2001 Census: Health and Provision of Unpaid Care
Limiting Long-Term Illness
This table gives information about limiting long-term illness. A limiting long term illness is an illness or disability which limits a person's daily activities or the work they can do.This variable is self assessed by the respondent and refers to the 12 months leading up to the 2001 Census. All people are included in this table.
|All people||Percentage of People with a Limiting Long-Term Illness||Percentage of People of Working Age with Limiting Long-Term Illness|
|Basingstoke & Deane||152,573||13.07||9.44|
|Hampshire (Including Portsmouth and Southampton)||1,644,249||15.55||n/a|
This table gives information about general health. This variable is self assessed by the respondent and refers to the 12 months leading up to the 2001 Census. All people are included in this table.

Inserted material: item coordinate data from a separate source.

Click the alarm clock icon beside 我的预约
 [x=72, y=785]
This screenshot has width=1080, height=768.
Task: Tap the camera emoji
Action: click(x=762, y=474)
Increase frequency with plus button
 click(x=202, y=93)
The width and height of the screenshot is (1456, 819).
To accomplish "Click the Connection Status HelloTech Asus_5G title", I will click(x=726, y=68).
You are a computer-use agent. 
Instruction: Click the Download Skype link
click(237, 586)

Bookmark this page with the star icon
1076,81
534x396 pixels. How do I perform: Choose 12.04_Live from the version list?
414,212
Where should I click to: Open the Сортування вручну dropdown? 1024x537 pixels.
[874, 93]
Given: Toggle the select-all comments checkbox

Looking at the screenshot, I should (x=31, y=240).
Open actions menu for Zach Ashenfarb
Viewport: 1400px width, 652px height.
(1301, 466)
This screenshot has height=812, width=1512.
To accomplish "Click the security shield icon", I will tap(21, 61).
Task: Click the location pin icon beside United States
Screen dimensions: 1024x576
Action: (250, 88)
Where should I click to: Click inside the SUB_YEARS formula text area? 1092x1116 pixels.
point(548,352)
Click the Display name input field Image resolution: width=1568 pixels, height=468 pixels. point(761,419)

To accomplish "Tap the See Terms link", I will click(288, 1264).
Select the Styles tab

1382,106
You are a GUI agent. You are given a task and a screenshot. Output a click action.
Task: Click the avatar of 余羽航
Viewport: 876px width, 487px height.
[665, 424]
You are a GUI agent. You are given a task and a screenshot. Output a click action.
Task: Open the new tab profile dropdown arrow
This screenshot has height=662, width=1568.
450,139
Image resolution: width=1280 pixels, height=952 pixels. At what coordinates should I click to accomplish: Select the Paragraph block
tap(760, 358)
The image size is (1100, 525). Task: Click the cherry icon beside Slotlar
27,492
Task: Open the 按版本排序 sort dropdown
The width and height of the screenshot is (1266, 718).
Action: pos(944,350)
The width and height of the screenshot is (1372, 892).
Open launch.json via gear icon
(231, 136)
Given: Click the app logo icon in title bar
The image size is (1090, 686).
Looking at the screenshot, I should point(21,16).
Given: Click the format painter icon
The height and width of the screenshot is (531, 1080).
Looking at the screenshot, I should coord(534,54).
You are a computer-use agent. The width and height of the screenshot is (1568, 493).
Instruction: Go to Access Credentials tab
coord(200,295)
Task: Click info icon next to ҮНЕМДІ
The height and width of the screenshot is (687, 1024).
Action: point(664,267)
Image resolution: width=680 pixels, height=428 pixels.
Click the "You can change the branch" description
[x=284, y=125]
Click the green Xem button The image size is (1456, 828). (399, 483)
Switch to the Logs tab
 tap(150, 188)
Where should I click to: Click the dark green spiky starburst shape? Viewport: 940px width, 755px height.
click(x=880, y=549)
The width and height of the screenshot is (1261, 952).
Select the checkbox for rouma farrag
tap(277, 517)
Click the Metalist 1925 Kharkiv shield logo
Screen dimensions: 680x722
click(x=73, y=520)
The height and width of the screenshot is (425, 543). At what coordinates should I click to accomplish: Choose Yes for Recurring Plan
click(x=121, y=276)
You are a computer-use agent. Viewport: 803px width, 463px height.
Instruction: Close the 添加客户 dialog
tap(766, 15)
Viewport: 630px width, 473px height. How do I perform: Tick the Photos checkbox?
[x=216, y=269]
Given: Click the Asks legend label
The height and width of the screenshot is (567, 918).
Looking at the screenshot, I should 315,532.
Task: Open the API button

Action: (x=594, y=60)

|All people||Percentage of people whose general health was: Good||Percentage of people whose general health was: Fairly Good||Percentage of people whose general health was: Not Good|
|Basingstoke & Deane||152573||74.33||19.73||5.95|
|Hampshire (Including Portsmouth and Southampton)||1644249||71.43||21.45||7.12|
Provision of Unpaid Care
This tables gives information about provision of unpaid care. The number of people who provide unpaid care to family members or others that have physical or mental ill-health are reported by the provision of unpaid care variable. All people that provide unpaid care are included in this table.
|All People Who Provide Unpaid Care||Percentage of People Who Provide Unpaid Care: 1-19 Hours Per Week||Percentage of People Who Provide Unpaid Care: 20-49 Hours Per Week||Percentage of People Who Provide Unpaid Care: 50 Or More Hours Per Week|
|Basingstoke & Deane||12,670||74.55||8.84||16.61|
|Hampshire (Including Portsmouth and Southampton)||146,973||72.26||9.19||18.54|
The percentage of people in Hampshire who stated that they had a limiting long term illness increased from 10.1 per cent in 1991 to 14.9 per cent in 2001, compared to the national average of 18.2 per cent. Although the ageing of the population may have had some influence on this increase, the percentage of Hampshire’s working age population (16-64 for men; 16-59 for women) with a limiting long term illness also increased from 6.4 per cent in 1991 to 10.2 per cent in 2001, below the national average of 13.6 per cent.
At district level, Havant (18.3 per cent), New Forest (17.9 per cent) and Gosport (16.8 per cent) had the highest percentages of people with limiting long term illness, with Havant above the national average. These districts also had the largest percentages of working age people with a limiting long term illness. In contrast, Hart had the lowest percentages for both the total population (11.2 per cent) and working age population (7.4 per cent).
The 2001 Census also asked respondents to indicate whether they rated their general health as good, fairly good, or not good. 72.5 per cent of Hampshire residents rated their general health as good, 20.9 per cent as fairly good, and 6.6 per cent as not good. The corresponding national percentages were 68.6, 22.2, and 9.2 respectively.
Hart was the district with the largest percentage reporting good health (77.2 per cent), while Havant had the smallest percentage (67.9 per cent). Hart also had the lowest percentage of the population reporting not good health at 4.8 per cent, compared to a high of 8.5 per cent in Havant.
11.5 per cent of Hampshire residents aged 16 and over provide unpaid care for others, compared with 12.6 per cent in England and Wales. 17.5 per cent of these unpaid carers in Hampshire provided care for 50 or more hours per week, compared with 20.9 per cent nationally.
Within Hampshire, the percentages of the population aged 16 and over providing unpaid care ranged from 12.8 per cent in New Forest to 9.7 per cent in Rushmoor. A high of 23 per cent of carers in Gosport and Havant provided care for 50 or more hours each week, compared to a low of 13.5 per cent in Hart.
Portsmouth and Southampton
17.4 per cent of all people in Portsmouth and Southampton had a limiting long-term illness in 2001, while 12.5 per cent of people of working age in Portsmouth, and 13 per cent in Southamptonreported a limiting long-term illness.
The percentage of the population reporting their health as good was lower in the two cities than the majority of the districts in Hampshire, with 67.9 per cent in Portsmouth and 68.3 per cent in Southampton, with a larger percentage reporting their health as fairly good, or not good.
The percentage of the population providing unpaid care was similar to that in Hampshire County, with a slightly higher percentage of people in Portsmouth and Southampton than in most other districts providing care for 20 or more hours per week, at 22.9 per cent and 21.9 per cent respectively.